Там за конторкой сидел, с сигарой в [116]зубах, толстый обруселый француз и проглядывал русские полицейские ведомости.

— Извините, милостивый государь, — начала m-lle Галъяр, конечно на родном своем диалекте. — Я здесь одна… приехала недавно… в чужом городе…

— Что же вам угодно? — несколько сухо вопросил ее соотечественник, предполагая с её стороны просьбу касательно российской звонкой монеты.

— Я бы желала избрать себе какой-нибудь род деятельности… Не можете ли вы мне присоветовать?

Лицо француза несколько прояснилось и тон голоса сделался мягче.

— Что же именно хотите вы? — спросил он.

— Что-нибудь — мне это решительно всё равно…

— Однако?

— Это довольно затруднительно сказать, что именно… ну хоть dame de comptoir, или… или я не знаю что!

— Или — извините за откровенность — [117]найти покровителя? — спросил без дальних церемоний соотечественник, лукаво подмигнув соотечественнице глазком.

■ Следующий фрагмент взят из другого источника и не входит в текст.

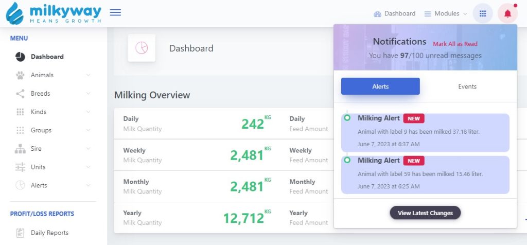Viewport: 527px width, 245px height.
Task: Expand the Kinds submenu chevron
Action: (88, 112)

— О, конечно это было бы самое лучшее! — подхватила та, нимало не сконфузясь его откровенностью.

— Да, но это на первый случай, без связей и знакомства, довольно затруднительно… Это можно впоследствии, когда вы несколько пообживетесь, здесь, а пока — надо искать что-нибудь менее удобное, но более возможное.

— Что же именно?

— Ну, хоть например… — начал француз, раздумчиво шевеля усами, — хоть — например педагогическая деятельность!.. Как вы это находите?

— Ах, педагогическая деятельность!.. Прекрасно, бесподобно!.. Пожалуй хоть и это!.. Только что же мне придется делать в этой деятельности?

— Быть гувернанткой в каком-нибудь семействе.

[118]— А, понимаю! Смотреть за нравственностью детей, читать им мораль, наблюдать, чтобы держались прямо, не говорили бы и не смеялись бы очень громко, кушали бы меньше — если не ошибаюсь, так в этом, кажется, и состоит… как вы ее назвали?.. да! педагогическая деятельность?

— В этом, сударыня.

— О, так и прекрасно!.. Эта обязанность совершенно соответствует моим способностям… А выгодно здесь платят за это?

— Своим, русским, очень не выгодно, самую ничтожную сумму; но француженке — это дело другого рода! На гувернанток-француженок здесь, слава богу, цены стоят хорошие.

— Ну, так чего же лучше!.. — кровожадно воскликнула m-lle Гальяр, — только… где же найду я такое место?

— А вот, для этого у русских есть полицейская газета, — сказал француз, указывая на лист ведомостей. — Сейчас посмотрим и — держу пари — найдем наверное!

[119]Перчаточник стал пробегать глазами ряды частных объявлений.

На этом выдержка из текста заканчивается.